Wait!!! HOLD UP!! I got some information I couldn’t wait to share with y’all!! You remember when Suzanne wanted Taystee to call the library and find out if dragons were reptiles or birds and according to How To Train Your Dragon, they’re reptiles!! You’re welcome, Crazy Eyes!

There’s graffiti in the hallway and Desi wants Gerber to cover it up. Gerber’s just looking for “the right shade of beige” to mask the big boobies, but Desi gets all New York police onnit: if the inmates see graffiti, they will think it’s okay to not follow other rules! A fight breaks out, see? See?

Piper’s crew is getting smaller and smaller, but she ain’t worried, she “can always find new panty cattle.”

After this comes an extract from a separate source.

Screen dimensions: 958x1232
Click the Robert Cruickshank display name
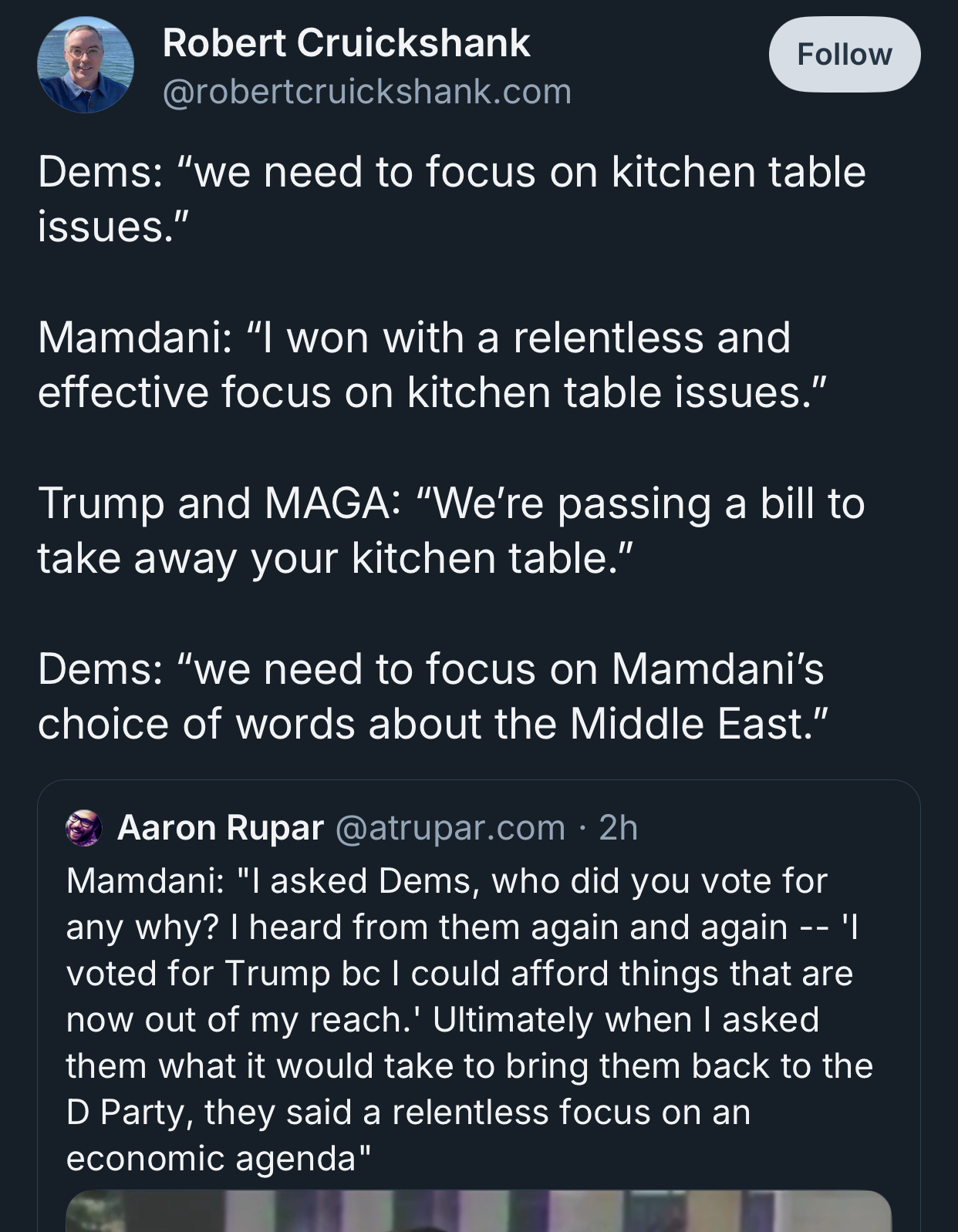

Ramos is driving the guards around; what a bunch of douchebros. Charlie gets spooked when they ask if he’s dipping his doughnut in her; she cuts Dixon off at the knees. “You know what gets me so hot? When guys compare me to breakfast and when they talk about me like I’m not even here. How about you call me ‘that oatmeal in the front seat’ and I’m SO YOURS.” HAHAHAHAHA

Ramos

Ramos backstory!! She’s all dressed up, working at a VIP club and scamming the male patrons. One has her pegged and finds her later to offer her a longer con. Blah blah go for the dick blah my favourite part is when she says her name is “Yessica. Like Jessica but ethnic.”

Oh herk, Morello’s yakkin on about her and Vinnie’s word-sex, it is just so much better when you really know someone! Then they know exactly how to put their “tongue saber” in your “ear hole” and that’s about all I can take of that. Suzanne’s parents had a slightly different method of reading signals; one would skip seconds at dinner and the other would get Blockbuster videos for Suzanne and her sister.

Their conversation is cut short by the discovery that “The Shower Pooper has struck again.” Suzanne knows it’s the same person, due to the “heft, density and hue” and I’m tapping out, yo.

Suzanne wants to “catch the Pooper in a trap of her own making” and all this messing with poop talk is making me lightheaded. Morello acting like a dimbulb isn’t far behind for yak-inducing.

Caputo and Linda have made it to the conference, free handcuffs for all! They wander among booths until Linda’s friend Russ (James P. Reese) comes up to congratulate her for being on a panel. The big booth this year: laser guns, but the wait is EPIC. Like for maxi pads in the Infirmary!

Ohhhhhh and there’s a Diva Cup booth and thank the gods Caputo walks by. I don’t put it past OITNB to show an insertion hijinks epi and I just.cannot.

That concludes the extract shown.